No longer the 'sport of kings,' horse racing is facing challenges in its long evolution
When the crowd roared to a fever pitch at the 2015 Belmont Stakes to celebrate American Pharoah becoming the first Triple Crown winner in nearly four decades, the scene was a throwback to the days when it was common for the grandstand to be full and horse racing was squarely in the spotlight.
The moment was fleeting, as it was when Justify won the Triple Crown three years later. The joy of such a lofty accomplishment — the Triple Crown has been just 12 times since the first one in 1919 — was soon replaced by headlines mostly for the bad: Bob Baffert's 2021 Kentucky Derby winner, Medina Spirit, failing a postrace drug test and the Hall of Fame trainer being suspended. Disturbing clusters of horse deaths — at Santa Anita in 2019 and most recently 12 more at Churchill Downs, prompting the storied track to close to investigate.
Known in its heyday as the “Sport of Kings" when the likes of Seabiscuit, Man o’ War and Secretariat were stars featured first newspapers and radio reports and then newspapers, horse racing is long past its golden era, though the details can be complicated. Betting and sales numbers are setting records and viewership for days like the Derby trails only the Super Bowl in the U.S. But the buzz is limited and the total number of foals has fallen sharply over the past two decades, raising questions about where the niche sport goes from here in a crowded landscape.
"We need to educate outside of the industry in order to grow the industry," said Eric Hamelback, CEO of the National Horsemen’s Benevolent and Protective Association, which represents thoroughbred horsemen in the U.S. and Canada. “It won’t be what it once was. I don’t know that we can get back to the way it was. I think that we can continue to grow — at least on a steady, incremental basis.”
The biggest key to growth beyond horse racing's aging constituency is safety.
Industry leaders point out the sport has never been safer, with horse fatalities down 37.5% since they started being tracked in 2009 thanks to advancements in testing, track surfaces and other areas. The federally-mandated Horseracing Safety and Integrity Authority (HISA) took over last year, and its medication and anti-doping program went into effect last month.
The deaths at Churchill Downs put the sport at what HISA CEO Lisa Lazarus called a “crossroads,” given the amount of negative attention. One silver lining, she said, is that she started to hear more support for the new agency from those within the business hoping for “genuine change.”
“I’m feeling a real shift in support and recognition that we need to have unified rules, we need to have rigorous rules, we need to have clear standards," Lazarus said, “and that we may not have a future as an industry if we don’t.”
The industry as it exists right now is extremely profitable.
In 2022, 14,525 thoroughbreds in North America were sold for a cumulative value of over $1.2 billion, according to Bloodhorse, and over $12 billion was bet on races that were run for purses that added up to $1.31 billion. Zion Market Research recently estimated the industry produces $402 billion in revenue, with almost $794 billion possible by 2030.

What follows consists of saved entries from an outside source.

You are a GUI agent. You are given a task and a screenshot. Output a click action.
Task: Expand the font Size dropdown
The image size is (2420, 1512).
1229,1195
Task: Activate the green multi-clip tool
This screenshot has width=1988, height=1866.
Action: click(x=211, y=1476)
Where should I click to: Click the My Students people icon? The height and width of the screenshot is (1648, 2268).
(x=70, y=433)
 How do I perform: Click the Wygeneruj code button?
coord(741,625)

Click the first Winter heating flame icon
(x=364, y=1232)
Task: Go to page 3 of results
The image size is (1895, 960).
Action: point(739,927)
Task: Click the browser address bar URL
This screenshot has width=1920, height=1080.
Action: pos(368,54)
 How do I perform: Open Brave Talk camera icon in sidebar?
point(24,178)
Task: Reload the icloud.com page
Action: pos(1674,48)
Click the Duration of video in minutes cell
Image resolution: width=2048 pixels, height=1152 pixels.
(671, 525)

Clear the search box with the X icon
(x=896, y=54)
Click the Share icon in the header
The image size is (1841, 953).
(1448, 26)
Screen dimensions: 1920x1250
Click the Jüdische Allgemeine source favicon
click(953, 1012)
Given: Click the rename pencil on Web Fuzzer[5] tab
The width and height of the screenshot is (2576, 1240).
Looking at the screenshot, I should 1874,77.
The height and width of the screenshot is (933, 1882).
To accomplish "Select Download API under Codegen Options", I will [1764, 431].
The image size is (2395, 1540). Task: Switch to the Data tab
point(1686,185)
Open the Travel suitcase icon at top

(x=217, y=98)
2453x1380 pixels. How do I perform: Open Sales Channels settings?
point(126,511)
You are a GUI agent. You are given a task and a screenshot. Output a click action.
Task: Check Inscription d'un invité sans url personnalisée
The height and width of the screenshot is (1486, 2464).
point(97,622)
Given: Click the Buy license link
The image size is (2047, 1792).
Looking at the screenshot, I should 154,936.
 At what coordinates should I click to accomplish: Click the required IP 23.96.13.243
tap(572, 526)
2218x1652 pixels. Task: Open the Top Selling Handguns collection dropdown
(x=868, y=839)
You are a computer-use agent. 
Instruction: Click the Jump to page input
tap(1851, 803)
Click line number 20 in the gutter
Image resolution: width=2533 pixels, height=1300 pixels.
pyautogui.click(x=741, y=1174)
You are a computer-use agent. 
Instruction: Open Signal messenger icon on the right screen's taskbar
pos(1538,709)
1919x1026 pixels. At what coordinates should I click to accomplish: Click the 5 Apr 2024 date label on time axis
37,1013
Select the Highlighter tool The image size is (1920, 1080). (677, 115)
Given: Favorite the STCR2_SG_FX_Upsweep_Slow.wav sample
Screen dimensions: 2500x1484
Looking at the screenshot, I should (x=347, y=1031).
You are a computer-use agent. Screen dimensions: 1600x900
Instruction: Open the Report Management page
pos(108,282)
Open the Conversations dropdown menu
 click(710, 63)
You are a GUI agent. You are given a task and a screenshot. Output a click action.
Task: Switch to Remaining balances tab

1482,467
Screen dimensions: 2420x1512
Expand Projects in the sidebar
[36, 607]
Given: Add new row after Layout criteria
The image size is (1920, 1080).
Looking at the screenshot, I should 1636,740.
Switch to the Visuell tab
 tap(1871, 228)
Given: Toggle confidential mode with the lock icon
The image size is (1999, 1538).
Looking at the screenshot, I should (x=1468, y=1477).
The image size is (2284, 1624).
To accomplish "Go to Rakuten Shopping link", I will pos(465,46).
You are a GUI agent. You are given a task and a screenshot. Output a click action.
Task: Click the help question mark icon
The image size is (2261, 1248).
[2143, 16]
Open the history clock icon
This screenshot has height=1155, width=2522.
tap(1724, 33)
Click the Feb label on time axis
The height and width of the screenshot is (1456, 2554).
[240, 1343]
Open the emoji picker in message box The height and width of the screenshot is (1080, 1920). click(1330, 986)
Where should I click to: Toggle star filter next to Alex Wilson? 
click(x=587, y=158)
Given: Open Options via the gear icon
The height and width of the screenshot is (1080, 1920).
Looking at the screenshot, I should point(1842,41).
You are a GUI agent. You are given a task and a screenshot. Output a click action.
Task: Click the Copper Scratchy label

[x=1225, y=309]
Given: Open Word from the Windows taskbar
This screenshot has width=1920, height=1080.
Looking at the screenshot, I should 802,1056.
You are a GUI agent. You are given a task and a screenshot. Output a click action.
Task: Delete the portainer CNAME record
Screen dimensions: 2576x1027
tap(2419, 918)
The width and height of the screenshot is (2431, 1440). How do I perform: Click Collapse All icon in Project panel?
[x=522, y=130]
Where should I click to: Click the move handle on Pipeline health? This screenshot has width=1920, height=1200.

Craig Bernick, an owner and breeder at Glen Hill Farm in Florida who is also part of the Thoroughbred Idea Foundation, cautioned that fewer bettors are actually involved than in decades past and that purse money is coming from casinos and other sources.
His said his biggest concern is that the sport has become more about breeding horses to sell them rather than run them, which has resulted in the best thoroughbreds having far shorter careers before going to stud.
“It has to be about the racing," Bernick said. "Racing of horses just needs to drive everything in the business. And I would say it doesn’t.”
As a result, Bernick thinks the quality of horse racing has suffered, with owners and breeders having their needs satisfied and fans not getting the best entertainment.
“How do we make this sport more appealing to the general public? And through that, everything else will grow because they’ll become consumers,” Bernick said. “They’ll become fans and become bettors. Pretty much every owner in history started as a fan or bettor. Yep. That’s really the way, ideally, the business would be driven.”
Those in the sport, from owners and trainers to jockeys, grooms and others around the barns accept the risk that's inherent in horses that weigh roughly a thousand pounds and run at high speeds. The fatality rate of 1.25 per every 1,000 starts makes deaths extraordinarily rare, but National Thoroughbred Racing Association president and CEO Tom Rooney and other industry leaders recognize they will always get attention and the goal is to get that number closer to zero.
Adjustments like more artificial surfaces, increased prerace testing and more stringent medication rules are aimed at doing that in the hope of growing horse racing — not back to how it was but more of a mainstream attraction beyond the Belmont every year when Triple Crown season is over.
“Risk is impossible to eliminate in any sport,” Rooney said. “That’s just a fact. But I’m convinced that our future is safer, fairer and will also be more popular for all of us.”